— ¿A las ocho? ¡Qué irrisión!... Creía que eran las once.
— Te quedarás sin la jira.
— ¿La jira?... ¡Ah, es verdad! lo dijimos anoche... a San Juan de Luz.
— Sin Luz... de Nieva. ¡Qué más quisieras!
Ladi, de un codazo, se medio descubrió de las ropas; pero se quedó quieta en perezosa insigne, al aire sus blancos y duros senos virginales de jovencilla espléndida. Creía la gente que tenía veinte años y no era cierto. Diez y ocho nada más. Púsose a silbar Los maestros cantores, mirando al techo.
Y Nita, que había cogido el Phocas y encendido un cigarrillo, se fué a leer hacia el balcón, en una sillita dorada.

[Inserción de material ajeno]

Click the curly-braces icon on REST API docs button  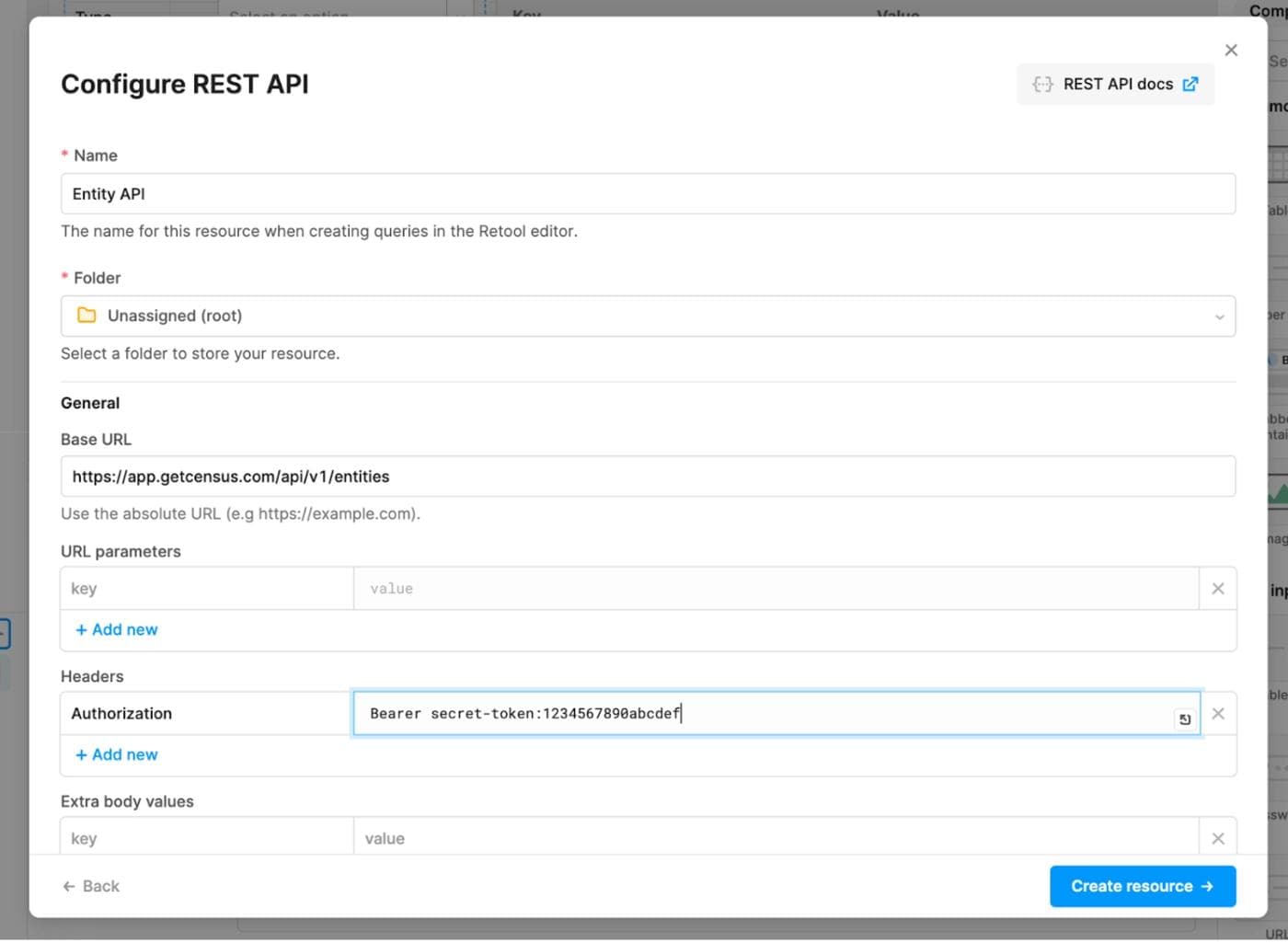[x=1042, y=84]
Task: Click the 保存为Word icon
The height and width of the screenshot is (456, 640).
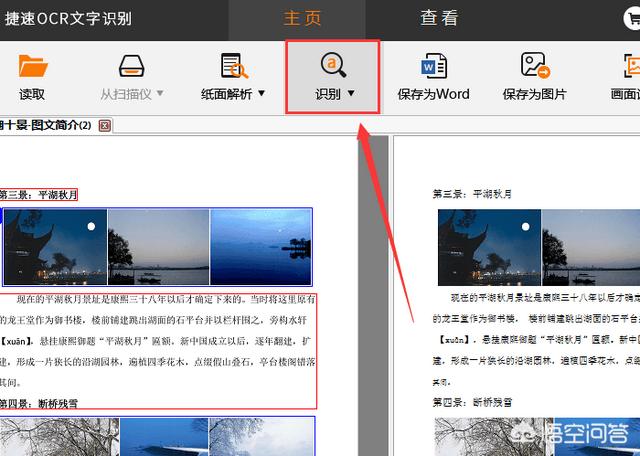Action: [433, 67]
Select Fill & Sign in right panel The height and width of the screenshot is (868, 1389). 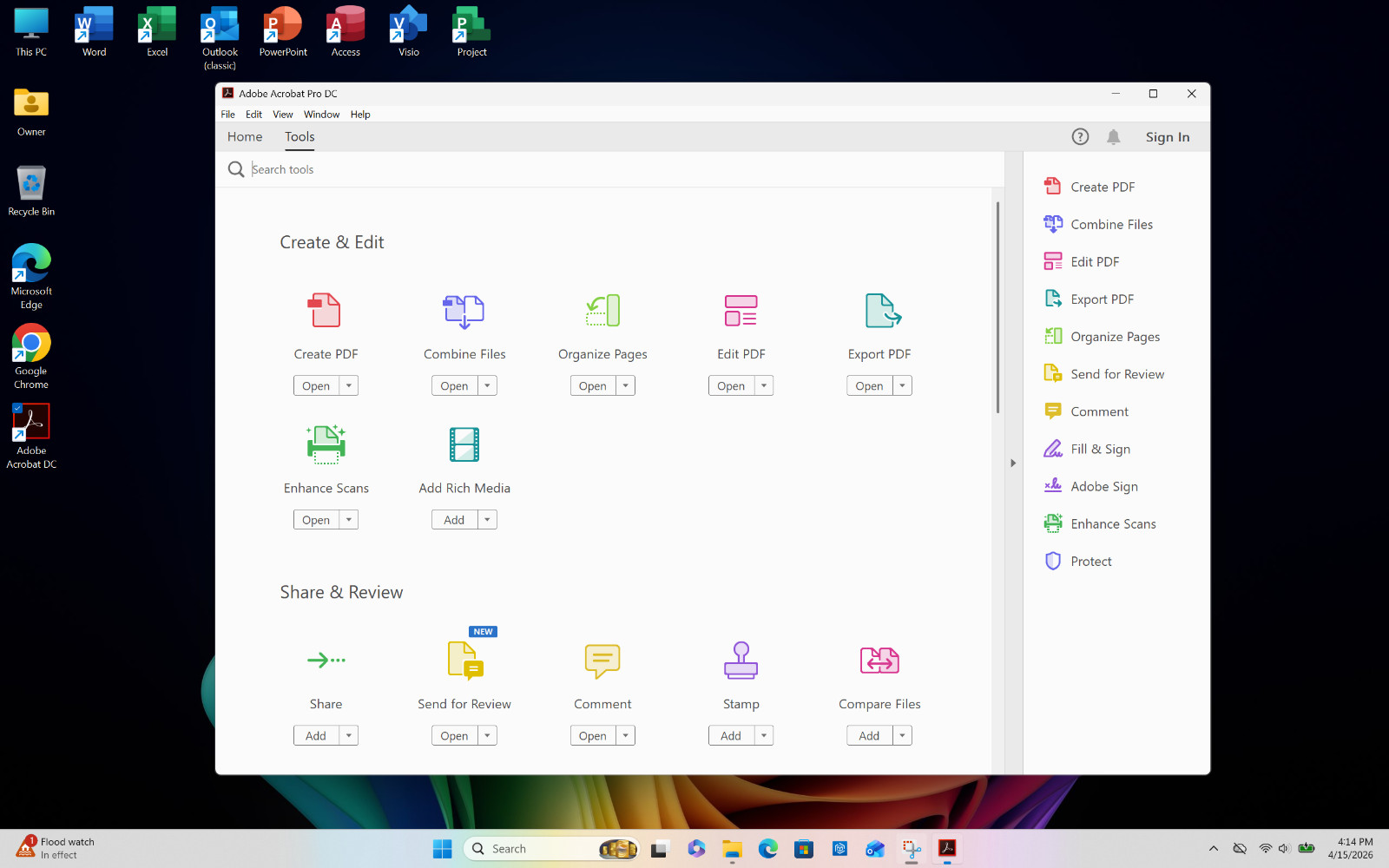[1100, 449]
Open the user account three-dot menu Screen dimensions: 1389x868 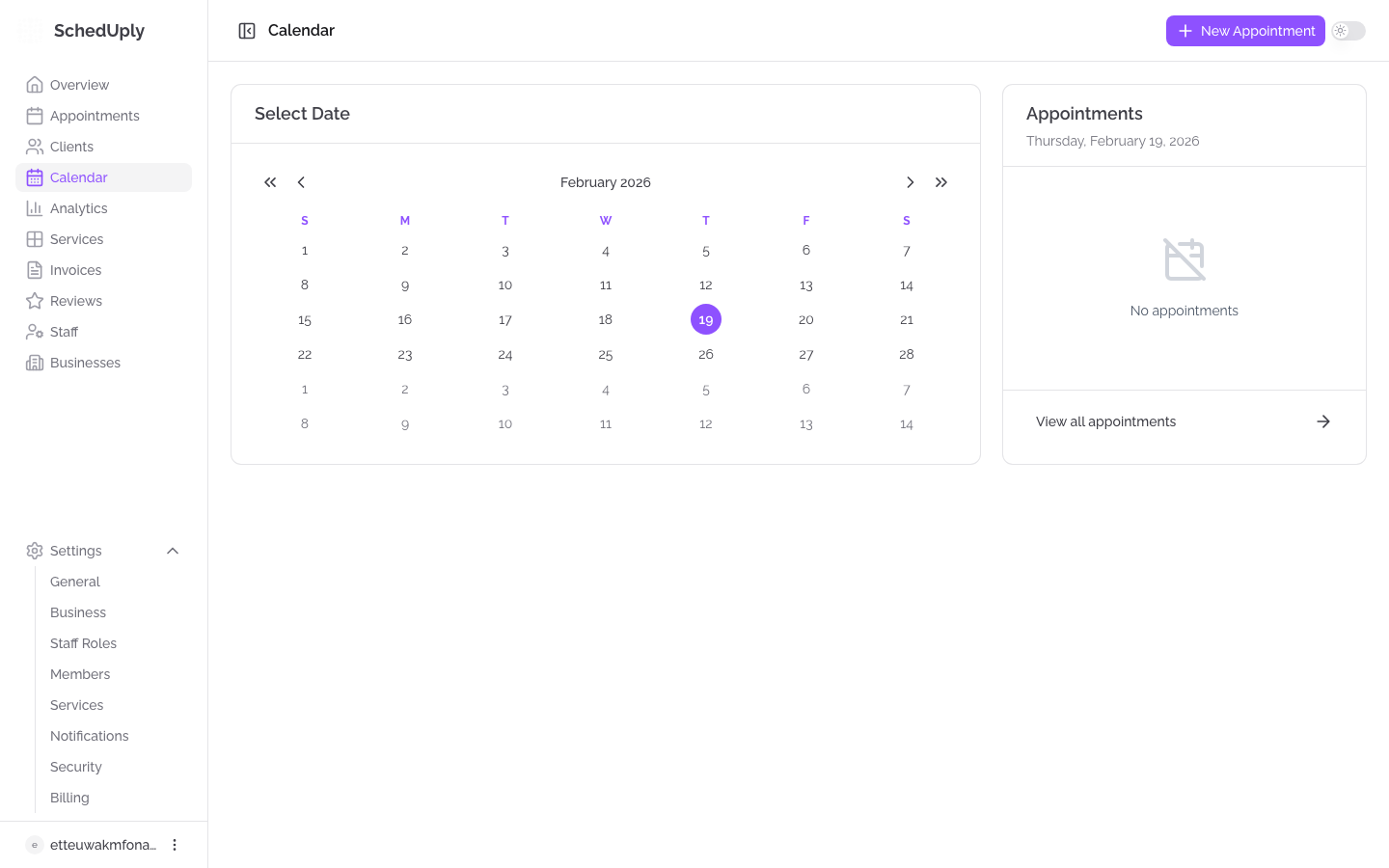tap(175, 845)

Últimamente se incorporó Ladi lentamente, dejó caer las desnudas piernas fuera de la cama, y empezó a calzarse, lo primero. Seguía silbando, pero ahora la machicha.
De pronto, ya ceñidas las dos medias, se acordó, y dijo rebatiéndose una:
— Mira, Nita, so borrica, lo que me hiciste ayer tarde.
Fué jugando, después de la gimnasia. Nita miraba; mas no se encontraba Ladi el cardenal en la rodilla. Se levantó un poco la camisa y lo encontró. Azul y enorme, a medio muslo.